Another novel finding of this study is the identification of SREBP1 and c-Myc as key regulators of EMC-induced inhibition of de novo fatty acid synthesis. SREBP1 serves as a master regulator of de novo fatty acid biosynthesis, while c-Myc functions as its transcriptional regulator20,23. SREBP1 was significantly downregulated at both the mRNA and protein levels following EMC treatment. Additionally, EMC inhibited c-Myc phosphorylation at Ser62. Inhibition of Ser62 phosphorylation reduces c-Myc’s binding affinity for the promoter regions of target genes, leading to a decrease in transcriptional activity37,38. These findings reveal a mechanism by which EMC disrupts fatty acid metabolism through the inactivation of the c-Myc/SREBP1 axis. Further studies are required to elucidate how EMC inhibits c-Myc phosphorylation and to explore its broader implications in cancer biology.

In conclusion, this study demonstrates that EMC suppresses EATC proliferation by reducing ATP levels through the inhibition of de novo fatty acid synthesis, rather than glycolysis. Furthermore, this ATP depletion is linked to the inactivation of the c-Myc/SREBP1 pathway and disruption of the G1/S phase transition. These findings provide critical new insights into the metabolic vulnerabilities of cancer cells and underscore the therapeutic potential of targeting de novo fatty acid synthesis in combination with glycolysis inhibition. To fully understand the impact of EMC on cancer cell metabolism, future studies should explore its effects on other pathways, such as glutamine metabolism, the pentose phosphate pathway, and the TCA cycle.

Materials and methods

Cell culture

EATCs (JCRB9090), spontaneously derived cancer cells collected from mouse ascites fluid, were obtained from the Japanese Cancer Research Resource Bank (Tokyo, Japan). EATCs were grown in Dulbecco’s modified Eagle’s medium (DMEM; 05915, Nissui Pharmaceutical, Tokyo, Japan) at 37 °C under humidified conditions with 5% CO2. DMEM contained 10% fetal bovine serum (FBS; S1810, Biowest, Nuaille, France) and 0.1% streptomycin/penicillin (02008/00906, Meiji Seika Kaisha, Tokyo, Japan).
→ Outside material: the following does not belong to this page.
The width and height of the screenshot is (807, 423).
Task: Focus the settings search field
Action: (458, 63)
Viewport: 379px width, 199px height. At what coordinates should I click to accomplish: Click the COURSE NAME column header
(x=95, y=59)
In all experiments, EATCs were pre-incubated at a density of 400 cells/φ 91-mm glass petri dish (FS-90 A, FLAT Co.,Ltd, Chiba, Japan) in 10 ml of culture medium for 48 h. Subsequently, EATCs were adjusted to a concentration of 1.0 × 10⁶ cells/mL and treated with or without EMC (M1204, Tokyo Kasei Kogyo Co., Tokyo, Japan) and palmitic acid (PA; 165 − 00102, FUJIFILM Wako Pure Chemical, Osaka, Japan). EMC was dissolved in dimethyl sulfoxide (048-21985, FUJIFILM Wako Pure Chemical). PA was dissolved in a 10% bovine serum albumin solution free of fatty acids in phosphate-buffered saline (PBS), heated at 37 °C for 30 min, and subsequently underwent sterilizing filtration (0.22 μm).
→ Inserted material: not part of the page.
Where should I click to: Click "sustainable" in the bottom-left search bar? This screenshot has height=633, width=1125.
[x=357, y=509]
Extraction of protein and measurement of protein levels

After the pre-incubation described above, EATCs at a concentration of 1 × 10⁶ cells/ml were seeded at 2 × 10⁶ cells/φ 48-mm glass petri dish (P-2, FLAT Co.,Ltd) or 3.2 × 10⁶ cells /φ 64-mm glass petri dish (FS-60, FLAT Co.,Ltd). EATCs were rinsed twice with PBS and lysed in radioimmunoprecipitation (RIPA) buffer containing 20 µM leupeptin, 1 mM phenylmethylsulfonyl fluoride, and 15 µM pepstatin as protease inhibitors, as well as 5 mM NaF and 1 mM Na₃VO₄ as phosphatase inhibitors. The cell lysates were incubated on ice for 30 min, and intracellular proteins were extracted by freeze-thawing with liquid nitrogen. The total protein concentration in the extract was determined using a Pierce BCA Protein Assay Kit (23227, Thermo Fisher Scientific, Waltham, MA, USA) according to the manufacturer’s protocol. Briefly, 25 µl of the sample was mixed with 200 µl of working reagent and incubated at 37 °C for 30 min. After incubation, the absorbance was measured at 550 nm using a microplate reader (Wallac ARVO SX 1420 multilabel counter; PerkinElmer, Waltham, MA, USA).
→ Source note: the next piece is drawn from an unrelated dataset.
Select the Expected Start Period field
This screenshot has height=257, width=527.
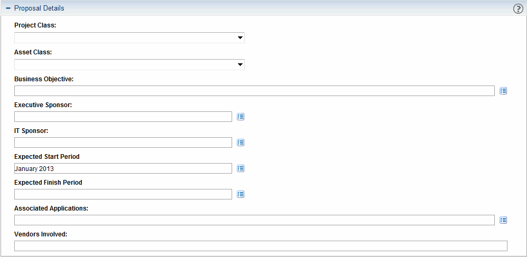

Measurement of glucose consumption

Following the pre-incubation described above, EATCs at a concentration of 1 × 10⁶ cells/ml were seeded at 2 × 10⁶ cells/φ 48-mm glass petri dish. After cultivating EATCs with or without EMC, the culture media were collected. Glucose consumption in the medium was measured using the Glucose Assay Kit-WST (G264, Dojindo, Kumamoto, Japan) following the manufacturer’s protocol. Absorbance at 450 nm, reflecting glucose consumption, was determined using a Wallac ARVO SX 1420 multilabel counter. Glucose consumption was calculated by subtracting the post-culturing glucose concentration from the pre-culturing glucose concentration. Glucose consumption between groups was normalized to intracellular total protein levels.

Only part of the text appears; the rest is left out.